■ RECORDED DATA:
▽
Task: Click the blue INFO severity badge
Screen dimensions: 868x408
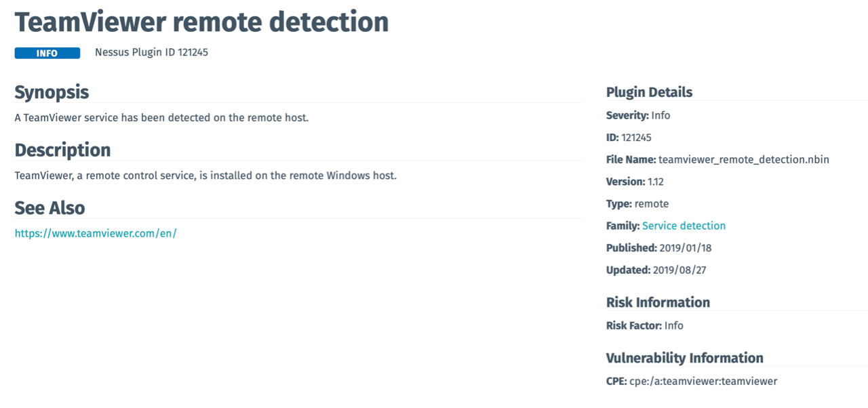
△
▽
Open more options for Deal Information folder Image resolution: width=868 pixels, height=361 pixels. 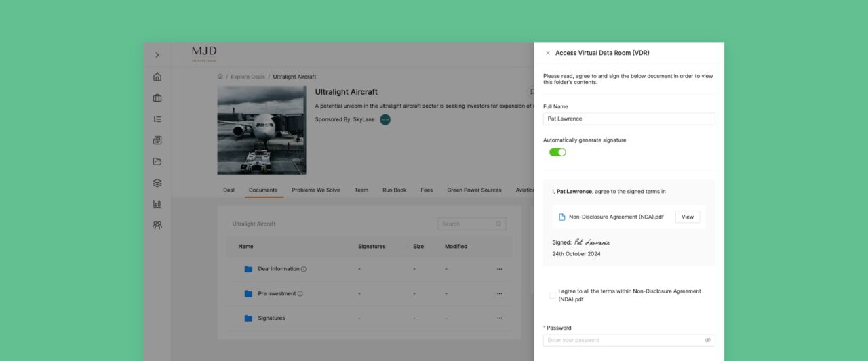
△
▽
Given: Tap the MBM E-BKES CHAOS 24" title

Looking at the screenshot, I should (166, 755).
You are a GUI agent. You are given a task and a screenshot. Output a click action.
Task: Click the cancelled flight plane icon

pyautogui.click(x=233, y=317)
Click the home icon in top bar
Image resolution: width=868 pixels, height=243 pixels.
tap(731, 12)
△
■ WHAT NEEDS TO BE DONE: Using the entries shown above, reproduce verbatim the lines from the line bearing "Task: Click the blue INFO severity badge" to the line bearing "Screen dimensions: 868x408", inclusive.

■ TASK OUTPUT:
Task: Click the blue INFO severity badge
Screen dimensions: 868x408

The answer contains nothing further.